→ **Passage shown**
Necessity is the Mother of Invention

May 2, 2017 The TNS Group

It’s been a while Interwebs… a while since we’ve been able to break bread, get together, just talk (heard in my head a la Linda Richman from Coffee Talk on SNL).  I was reminded that I needed to write my blog, and was thinking of topics to emote and espouse on, but I fell short.  You see, I have been bitten by the bug –  the retro-gaming bug.  While it may not be bleeding edge and 4D (I hear you can now get messy like a Gallagher show watching the new King Kong), it is near and dear to my heart.  Allow me to digress…

Call of Duty you say? Halo? Tom Clancy? Pfft…. As for the new Zelda, I’d be happier if it remained the 8-bit prototype and the controller still only had two buttons.  I guess it’s that little kid part of me that yearns for the days of yesteryear where the side-scroller was king, blood was heavily pixelated, and Up-Up-Down-Down-Left-Right-Left-Right-B-A-Start was a code worth remembering,

So you could imagine how excited I was about the NES Classic that came out last Christmas right? Wrong.

The NES Classic was met with a ton of fanfare.  It was also met with consumers gobbling up available units, price gouging, and lots of tiny tears when Santa didn’t leave a NES Classic under the tree (or whoever leaves presents for your Yule-time enjoyment).  A friend of mine reported that his dad got him a Classic, to which he found said parent having hijacked his console, playing Zelda every morning for a month, effectively killing his holiday fun times.  I took to the Internet to hopefully quell my fears that I would never get a Classic and boy, what a discovery.

→ **Parts of the exercise**
#1 From the blog post on retro gaming, list every video game name given in the paragraph that begins "Call of Duty you say?"
#2 Using the blog post on retro gaming, decide whether each statement agrees with it: (a) The writer was excited when the NES Classic came out. (b) The NES Classic came out last Christmas. (c) The friend's dad played Zelda every morning for a month. Answer yes or no for each and quote the words that settle it.
#3 Continue the blog post on retro gaming, starting after its final sentence, "I took to the Internet to hopefully quell my fears that I would never get a Classic and boy, what a discovery."
The records that come next have no connection to the blog post on retro gaming.

→ **Entries provided**
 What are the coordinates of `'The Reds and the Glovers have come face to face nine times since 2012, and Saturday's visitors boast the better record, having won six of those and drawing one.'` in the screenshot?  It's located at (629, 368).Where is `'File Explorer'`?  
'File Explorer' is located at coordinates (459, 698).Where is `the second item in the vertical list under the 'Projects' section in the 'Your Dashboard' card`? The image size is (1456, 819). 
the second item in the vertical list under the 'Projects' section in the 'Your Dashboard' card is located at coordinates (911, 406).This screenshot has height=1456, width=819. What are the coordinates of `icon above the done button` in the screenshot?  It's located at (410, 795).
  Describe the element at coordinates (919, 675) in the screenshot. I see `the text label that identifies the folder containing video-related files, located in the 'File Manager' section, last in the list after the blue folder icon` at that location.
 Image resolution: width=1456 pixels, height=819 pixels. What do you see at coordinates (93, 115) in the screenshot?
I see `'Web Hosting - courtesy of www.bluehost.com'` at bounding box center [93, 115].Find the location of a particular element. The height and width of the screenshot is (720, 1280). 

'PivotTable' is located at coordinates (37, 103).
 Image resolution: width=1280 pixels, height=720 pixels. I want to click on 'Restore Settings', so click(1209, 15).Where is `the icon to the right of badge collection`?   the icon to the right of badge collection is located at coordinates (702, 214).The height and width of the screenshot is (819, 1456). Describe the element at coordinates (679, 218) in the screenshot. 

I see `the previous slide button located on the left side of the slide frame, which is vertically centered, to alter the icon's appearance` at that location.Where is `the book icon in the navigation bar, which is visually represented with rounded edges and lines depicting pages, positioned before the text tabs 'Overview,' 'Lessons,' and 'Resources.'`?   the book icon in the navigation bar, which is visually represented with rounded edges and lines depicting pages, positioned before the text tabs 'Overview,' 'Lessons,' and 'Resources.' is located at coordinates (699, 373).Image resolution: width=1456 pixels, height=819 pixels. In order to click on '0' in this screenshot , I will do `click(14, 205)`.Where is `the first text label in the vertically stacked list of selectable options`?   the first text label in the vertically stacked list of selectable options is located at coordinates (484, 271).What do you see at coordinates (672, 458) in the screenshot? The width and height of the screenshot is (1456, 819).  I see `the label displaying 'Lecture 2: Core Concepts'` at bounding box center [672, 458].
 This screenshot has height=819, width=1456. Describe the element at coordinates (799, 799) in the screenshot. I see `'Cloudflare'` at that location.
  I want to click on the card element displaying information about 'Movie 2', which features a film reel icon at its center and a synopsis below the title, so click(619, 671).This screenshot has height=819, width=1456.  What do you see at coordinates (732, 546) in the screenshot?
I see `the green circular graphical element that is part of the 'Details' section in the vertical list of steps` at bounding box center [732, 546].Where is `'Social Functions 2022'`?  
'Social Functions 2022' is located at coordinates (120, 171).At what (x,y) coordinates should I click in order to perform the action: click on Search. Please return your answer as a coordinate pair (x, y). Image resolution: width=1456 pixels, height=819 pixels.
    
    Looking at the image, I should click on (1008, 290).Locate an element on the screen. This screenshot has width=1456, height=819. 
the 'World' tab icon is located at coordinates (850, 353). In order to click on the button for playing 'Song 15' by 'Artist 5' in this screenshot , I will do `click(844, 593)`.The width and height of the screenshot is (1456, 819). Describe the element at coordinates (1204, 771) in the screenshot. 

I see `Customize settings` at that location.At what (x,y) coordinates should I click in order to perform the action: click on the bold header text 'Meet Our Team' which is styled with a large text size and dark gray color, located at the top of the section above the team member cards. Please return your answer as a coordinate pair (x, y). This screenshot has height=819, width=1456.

→ **Outputs by task**
#1 Call of Duty, Halo, Tom Clancy, Zelda

#2
(a) No: "So you could imagine how excited I was about the NES Classic that came out last Christmas right? Wrong."
(b) Yes: "the NES Classic that came out last Christmas"
(c) Yes: "playing Zelda every morning for a month"

#3
I wanted to play Super Dodge Ball for the NES, but what I found allowed me to play ALL THE THINGS through console emulation (I’ll get to that in a few).  A small disclaimer should be added that you must be in physical possession of the game cartridges in order to legally emulate said games.  It’s a good thing that I still have that retro Japanese import for Super Mario 3.  Drum roll please… introducing Retropie!  It’s an Operating System (OS) that has the best of all worlds for console emulation.  RetroArch and Emulation Station are companion applications that layer on the OS for customization and configuration possibilities that are seemingly endless… Splash Screens and Snap Wheels and Box Art, oh my!

So, what does emulation do (I told you I’d get to it)?  It’s a lot like virtualization in the server world.  One piece of hardware (or two or more if you have a clustered environment) can run many virtualized servers by utilizing a pool of processing power, otherwise known as ‘compute,’ and storage to allow multiple machines to run on one box.  The same can be said for game console emulation.  One piece of hardware (in my case a Raspberry Pi 3) can run a ton of consoles, emulating them virtually, from Intellivision to PlayStation.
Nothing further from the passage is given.